We also had a bit of excitement with our foxes this morning. Olga leaped out of bed at about 4:30 and stood in rapt attention at the bedroom door. I didn't hear anything but I got out of bed and went to the window, and sure enough, the adult fox and at least one kit were romping around in the back yard. The kit hopped up on the birdbath and knocked it over. Such a puppyish thing to do! Once again, I couldn't get to my camera while they were out and about -- and I think it was really too dark to get a decent shot, anyway.


"Hey, are you eating behind me?"

I read the most distressing article in The New Yorker yesterday, about elephant poaching in Africa. It began with an account of a caravan of well-armed poachers -- hundreds of them, including janjaweed fighters from Darfur -- traveling from Sudan to Cameroon, where they proceeded to occupy a national park for three months and slaughter 650 elephants. Even the Cameroonian army couldn't drive them out. A group of them went north to Chad and killed several park rangers along with more elephants before heading back home again. And of course, they only want the elephants' tusks, which they sell to the Chinese.

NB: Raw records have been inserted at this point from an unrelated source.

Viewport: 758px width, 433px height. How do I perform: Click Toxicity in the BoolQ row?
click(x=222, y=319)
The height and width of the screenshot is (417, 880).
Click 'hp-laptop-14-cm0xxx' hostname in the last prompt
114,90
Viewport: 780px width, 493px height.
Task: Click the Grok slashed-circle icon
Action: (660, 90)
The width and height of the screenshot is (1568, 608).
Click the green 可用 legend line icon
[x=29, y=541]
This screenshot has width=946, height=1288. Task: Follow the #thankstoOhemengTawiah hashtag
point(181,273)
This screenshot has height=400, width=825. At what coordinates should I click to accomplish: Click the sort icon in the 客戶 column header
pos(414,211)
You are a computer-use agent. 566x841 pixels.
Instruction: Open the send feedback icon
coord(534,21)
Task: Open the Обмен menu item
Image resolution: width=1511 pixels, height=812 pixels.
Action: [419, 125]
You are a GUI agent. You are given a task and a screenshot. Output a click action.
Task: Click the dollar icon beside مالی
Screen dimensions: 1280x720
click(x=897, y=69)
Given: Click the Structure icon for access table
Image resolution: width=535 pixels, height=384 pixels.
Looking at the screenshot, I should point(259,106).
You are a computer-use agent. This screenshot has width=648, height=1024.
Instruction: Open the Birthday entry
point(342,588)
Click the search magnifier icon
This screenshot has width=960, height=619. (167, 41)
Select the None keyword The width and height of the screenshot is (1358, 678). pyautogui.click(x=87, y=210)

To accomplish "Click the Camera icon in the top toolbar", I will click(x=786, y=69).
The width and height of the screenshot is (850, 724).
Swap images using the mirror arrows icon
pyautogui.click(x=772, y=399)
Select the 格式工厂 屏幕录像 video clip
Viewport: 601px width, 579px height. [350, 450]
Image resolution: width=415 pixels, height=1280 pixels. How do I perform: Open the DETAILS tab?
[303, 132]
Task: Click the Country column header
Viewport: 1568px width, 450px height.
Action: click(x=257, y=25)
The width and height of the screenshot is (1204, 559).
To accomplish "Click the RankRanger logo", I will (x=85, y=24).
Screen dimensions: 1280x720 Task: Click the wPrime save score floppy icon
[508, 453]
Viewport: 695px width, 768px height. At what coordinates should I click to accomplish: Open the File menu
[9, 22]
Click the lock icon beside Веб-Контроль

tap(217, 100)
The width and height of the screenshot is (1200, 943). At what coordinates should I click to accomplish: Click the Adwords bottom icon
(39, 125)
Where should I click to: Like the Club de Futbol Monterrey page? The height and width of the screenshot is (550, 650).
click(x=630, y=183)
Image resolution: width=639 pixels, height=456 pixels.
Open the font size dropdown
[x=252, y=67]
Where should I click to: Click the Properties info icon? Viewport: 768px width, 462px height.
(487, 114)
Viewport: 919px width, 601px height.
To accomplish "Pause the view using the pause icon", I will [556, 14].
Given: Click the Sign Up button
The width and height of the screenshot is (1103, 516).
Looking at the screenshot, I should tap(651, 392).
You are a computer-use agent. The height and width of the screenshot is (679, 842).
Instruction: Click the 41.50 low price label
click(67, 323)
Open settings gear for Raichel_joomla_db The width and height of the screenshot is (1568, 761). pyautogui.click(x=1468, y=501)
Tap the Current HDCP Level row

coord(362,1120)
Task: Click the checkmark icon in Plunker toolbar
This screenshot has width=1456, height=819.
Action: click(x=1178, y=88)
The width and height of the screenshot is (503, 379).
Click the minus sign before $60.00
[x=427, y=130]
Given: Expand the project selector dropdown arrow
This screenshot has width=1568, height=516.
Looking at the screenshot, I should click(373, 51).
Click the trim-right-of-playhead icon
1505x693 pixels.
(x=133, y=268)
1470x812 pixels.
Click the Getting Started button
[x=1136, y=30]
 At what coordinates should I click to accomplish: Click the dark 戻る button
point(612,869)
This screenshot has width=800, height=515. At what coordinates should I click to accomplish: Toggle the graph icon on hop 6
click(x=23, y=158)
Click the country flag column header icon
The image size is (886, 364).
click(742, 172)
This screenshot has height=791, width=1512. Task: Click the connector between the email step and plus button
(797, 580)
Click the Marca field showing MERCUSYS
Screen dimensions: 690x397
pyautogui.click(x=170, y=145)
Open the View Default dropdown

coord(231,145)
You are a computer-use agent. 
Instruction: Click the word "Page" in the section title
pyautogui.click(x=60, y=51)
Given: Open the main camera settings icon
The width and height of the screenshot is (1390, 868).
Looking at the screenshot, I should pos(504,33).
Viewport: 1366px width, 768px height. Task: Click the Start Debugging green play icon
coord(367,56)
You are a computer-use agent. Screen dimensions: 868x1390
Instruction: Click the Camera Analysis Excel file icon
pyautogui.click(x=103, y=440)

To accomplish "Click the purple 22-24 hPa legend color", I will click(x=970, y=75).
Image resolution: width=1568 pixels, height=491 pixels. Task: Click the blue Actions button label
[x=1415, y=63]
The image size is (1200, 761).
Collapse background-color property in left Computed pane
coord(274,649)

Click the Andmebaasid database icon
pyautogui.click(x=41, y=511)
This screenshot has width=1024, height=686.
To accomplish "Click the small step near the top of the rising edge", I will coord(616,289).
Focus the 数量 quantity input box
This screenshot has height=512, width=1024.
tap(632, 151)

The article made the point that this occurred in a relatively well-governed African state -- so imagine what's going on in Congo or the Central African Republic, places with huge national parks and barely functioning government. The central figure in the story is an elephant researcher in the CAR, who was driven out of the country by political instability and later returned to find many of "her" elephants poached.

Are the people in Asia who buy all this ivory aware of what they're doing? Do they not care, or simply not understand? I just don't get it. Such a waste, for nothing. And even more frustrating: WHAT AM I SUPPOSED TO DO ABOUT IT?! I could donate money -- somewhere -- but forgive my skepticism that it actually reaches the elephants.

One thing the elephants have going for them is that the proceeds from poaching often help fund terrorism and war -- which gives governments like ours in the U.S. and Europe an even more urgent reason to pay attention. But still. Agony.

(Top photo: Blue doors in Bloomsbury, a couple of weeks ago.)

Thursday, May 21, 2015

Ladybird Liberation


Things have mellowed in the garden, partly thanks to the fact that there were no new plants waiting when I got home from work last night! Dave did some online research and found a web site that recommends geraniums for gardens with underplanted bluebells and grape hyacinths -- exactly our situation. So I feel more confident that they won't kill our wildflowers. He agrees that we probably need to find another place for the hydrangeas, and I think he understands that I need to feel more a part of the garden decision-making.

Meanwhile, another of Dave's purchases arrived yesterday -- a box of ladybugs, or "ladybirds," as they are known in Britain. We bought them to help control aphids and other pests, which we have in abundance on some plants, as you can see from the photo of the campion above.


The ladybirds came crawling around in a hard plastic box...


...many huddled on a piece of non-sticky tape within the box. The directions were to simply open the box and leave it on a desirable plant, or gently encourage the bugs to crawl out onto the leaves.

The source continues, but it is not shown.